İsveç’teki Türk sivil toplum kuruluşlarının (STK) arasında büyük bir kopukluk olduğunu da dile getiren Korutürk, dayanışma içerisinde hareket edilmesi halinde çok büyük başarılara imza atılabileceğine vurgu yaptı.

STK’ların ferdi çıkarlarından ziyade, buradaki Türkiye kökenli insanları daha nasıl güçlü hale getirebilme gayreti içerisinde olması gerektiğine dikkat çeken Korutürk, “Soykırım tasarısının görüşüldüğü gün Süryaniler papazıyla, öğrencisiyle, yaşlısıyla, tekerlekli arabadaki vatandaşıyla 6 saat mecliste oturdular. Bizden gelen 50-60 kişinin herhalde 30’u acıktığı için ayrıldı. Şuan bu karar uygulanmıyor ancak önümüzde 2015 seçimleri var. İsveç’te hiç kimse eli kolu bağlı oturmuyor. Türkiye’nin bir haksızlığa maruz kalmaması için buradaki soydaşlarımızın çok bilinçli, organize bir şekilde hareket etmesi lazım. İsveç toplumunun bir parçası olan STK’larımız eğer birlikte hareket edebilseler o zaman İsveç makamları nezdinde çok daha güçlü olurlar.” dedi.

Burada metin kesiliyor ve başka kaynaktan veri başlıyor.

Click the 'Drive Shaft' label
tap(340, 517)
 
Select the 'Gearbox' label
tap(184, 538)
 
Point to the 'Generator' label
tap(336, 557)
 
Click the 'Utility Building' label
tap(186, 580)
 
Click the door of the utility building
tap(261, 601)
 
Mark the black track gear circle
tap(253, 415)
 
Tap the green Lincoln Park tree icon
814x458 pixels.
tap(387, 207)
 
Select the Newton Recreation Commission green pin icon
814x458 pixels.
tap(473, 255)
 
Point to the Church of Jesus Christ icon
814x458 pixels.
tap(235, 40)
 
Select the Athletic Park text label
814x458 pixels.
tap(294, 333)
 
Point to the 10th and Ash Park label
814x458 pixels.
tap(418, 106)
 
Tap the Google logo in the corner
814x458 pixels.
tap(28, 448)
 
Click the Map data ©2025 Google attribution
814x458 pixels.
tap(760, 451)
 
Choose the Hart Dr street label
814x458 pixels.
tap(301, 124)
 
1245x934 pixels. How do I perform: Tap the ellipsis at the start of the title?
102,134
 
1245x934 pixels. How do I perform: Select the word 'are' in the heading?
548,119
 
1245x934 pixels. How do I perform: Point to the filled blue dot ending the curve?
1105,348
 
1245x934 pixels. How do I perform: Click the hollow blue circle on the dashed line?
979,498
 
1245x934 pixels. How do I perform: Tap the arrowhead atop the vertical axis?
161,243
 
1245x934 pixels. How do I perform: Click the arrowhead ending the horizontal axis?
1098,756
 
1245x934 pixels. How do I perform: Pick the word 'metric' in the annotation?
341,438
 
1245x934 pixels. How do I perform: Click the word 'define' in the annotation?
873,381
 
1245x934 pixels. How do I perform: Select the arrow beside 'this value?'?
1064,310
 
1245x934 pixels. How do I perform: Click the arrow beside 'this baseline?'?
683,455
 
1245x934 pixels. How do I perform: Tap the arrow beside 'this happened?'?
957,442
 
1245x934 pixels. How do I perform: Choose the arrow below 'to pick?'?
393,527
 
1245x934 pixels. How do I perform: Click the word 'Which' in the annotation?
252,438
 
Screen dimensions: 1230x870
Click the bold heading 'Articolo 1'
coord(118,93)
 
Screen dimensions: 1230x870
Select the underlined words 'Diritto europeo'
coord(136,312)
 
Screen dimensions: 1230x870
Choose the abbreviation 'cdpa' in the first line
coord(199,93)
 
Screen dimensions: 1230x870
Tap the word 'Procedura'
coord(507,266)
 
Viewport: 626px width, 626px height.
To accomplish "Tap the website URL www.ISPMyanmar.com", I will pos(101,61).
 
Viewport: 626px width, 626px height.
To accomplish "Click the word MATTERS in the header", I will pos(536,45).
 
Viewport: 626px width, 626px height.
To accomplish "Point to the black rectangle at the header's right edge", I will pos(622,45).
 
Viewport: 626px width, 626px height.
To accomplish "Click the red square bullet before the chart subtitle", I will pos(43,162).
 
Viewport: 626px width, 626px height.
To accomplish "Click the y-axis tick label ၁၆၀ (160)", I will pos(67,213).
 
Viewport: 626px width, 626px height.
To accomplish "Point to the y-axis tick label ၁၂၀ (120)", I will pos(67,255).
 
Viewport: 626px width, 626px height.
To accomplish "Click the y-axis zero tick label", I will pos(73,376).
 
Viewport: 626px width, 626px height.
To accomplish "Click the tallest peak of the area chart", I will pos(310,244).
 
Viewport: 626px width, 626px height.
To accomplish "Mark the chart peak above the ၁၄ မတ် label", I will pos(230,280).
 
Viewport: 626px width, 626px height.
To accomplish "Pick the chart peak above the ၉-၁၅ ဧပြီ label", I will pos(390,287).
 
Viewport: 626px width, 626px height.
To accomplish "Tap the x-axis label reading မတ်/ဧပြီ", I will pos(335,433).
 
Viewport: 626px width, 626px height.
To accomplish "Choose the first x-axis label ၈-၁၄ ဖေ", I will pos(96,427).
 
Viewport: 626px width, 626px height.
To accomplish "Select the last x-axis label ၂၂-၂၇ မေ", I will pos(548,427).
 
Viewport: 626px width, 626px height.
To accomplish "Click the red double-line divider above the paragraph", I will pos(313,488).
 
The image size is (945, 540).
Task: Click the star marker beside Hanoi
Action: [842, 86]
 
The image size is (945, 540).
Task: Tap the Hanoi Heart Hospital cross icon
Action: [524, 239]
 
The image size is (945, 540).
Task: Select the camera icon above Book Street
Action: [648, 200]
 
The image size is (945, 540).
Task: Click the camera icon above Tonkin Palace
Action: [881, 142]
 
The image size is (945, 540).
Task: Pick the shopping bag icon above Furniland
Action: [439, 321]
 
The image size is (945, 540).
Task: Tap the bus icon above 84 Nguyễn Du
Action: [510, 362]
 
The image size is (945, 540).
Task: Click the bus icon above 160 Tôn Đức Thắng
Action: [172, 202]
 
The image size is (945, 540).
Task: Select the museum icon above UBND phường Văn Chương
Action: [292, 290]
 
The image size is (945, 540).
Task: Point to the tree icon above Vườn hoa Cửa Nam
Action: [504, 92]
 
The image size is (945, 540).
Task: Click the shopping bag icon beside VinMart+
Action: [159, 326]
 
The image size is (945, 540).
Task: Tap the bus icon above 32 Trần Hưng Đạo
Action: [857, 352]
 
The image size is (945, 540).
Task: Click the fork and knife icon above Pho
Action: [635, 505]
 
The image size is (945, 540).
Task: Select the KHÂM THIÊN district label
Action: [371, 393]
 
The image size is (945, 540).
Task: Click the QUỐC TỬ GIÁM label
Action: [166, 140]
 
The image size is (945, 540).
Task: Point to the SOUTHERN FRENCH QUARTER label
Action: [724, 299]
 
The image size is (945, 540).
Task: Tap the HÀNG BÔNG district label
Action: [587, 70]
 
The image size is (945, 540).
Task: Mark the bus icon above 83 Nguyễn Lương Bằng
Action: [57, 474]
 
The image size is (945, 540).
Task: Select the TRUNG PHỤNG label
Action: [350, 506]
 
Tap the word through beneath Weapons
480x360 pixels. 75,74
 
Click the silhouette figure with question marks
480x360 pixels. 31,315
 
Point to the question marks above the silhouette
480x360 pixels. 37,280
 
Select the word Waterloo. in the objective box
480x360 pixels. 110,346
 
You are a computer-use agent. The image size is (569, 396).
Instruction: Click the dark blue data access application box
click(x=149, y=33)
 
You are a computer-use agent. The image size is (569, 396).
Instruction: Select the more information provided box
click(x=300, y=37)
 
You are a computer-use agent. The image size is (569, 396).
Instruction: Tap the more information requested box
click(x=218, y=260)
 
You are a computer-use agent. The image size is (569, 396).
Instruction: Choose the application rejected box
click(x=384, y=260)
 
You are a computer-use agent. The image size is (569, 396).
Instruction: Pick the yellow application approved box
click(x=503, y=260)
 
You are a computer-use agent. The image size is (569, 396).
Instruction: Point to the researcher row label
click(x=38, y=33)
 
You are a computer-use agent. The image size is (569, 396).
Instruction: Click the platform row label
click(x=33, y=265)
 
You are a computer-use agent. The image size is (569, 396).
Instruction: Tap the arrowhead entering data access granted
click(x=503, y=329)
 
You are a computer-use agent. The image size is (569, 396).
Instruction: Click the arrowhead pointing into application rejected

OSMANLI HANEDANI’NA AİT ÜÇ BOYUTLU SOYAĞACI TABLOSU

Büyükelçi Korutürk, göreve geldiği günden itibaren bir büyükelçilik binası arayışına girdiklerini ancak bütün gayretlerine rağmen henüz bir sonuç alamadıklarını söyledi.

Korutürk, bu süre zarfında ayrıca Osmanlı Hanedanı’na ait bilinen üç boyutlu büyük soyağacı tablosunun da yer aldığı 18. yüzyıl İstanbul yaşamını, Osmanlı büyükelçilerin İsveç Kralı Demirbaş Karl’ın Osmanlıya olan borcunu tahsil etmek için İsveç’e yaptıkları seyahatleri içeren 104 adet tablo, kaftanlar ve bazı belgelerin de bulunduğu “Biby Koleksiyonu”nu Türkiye kazandırmak için çok gayret gösterdiklerini ancak bunda da bir sonuç alamadıklarını dile getirdi.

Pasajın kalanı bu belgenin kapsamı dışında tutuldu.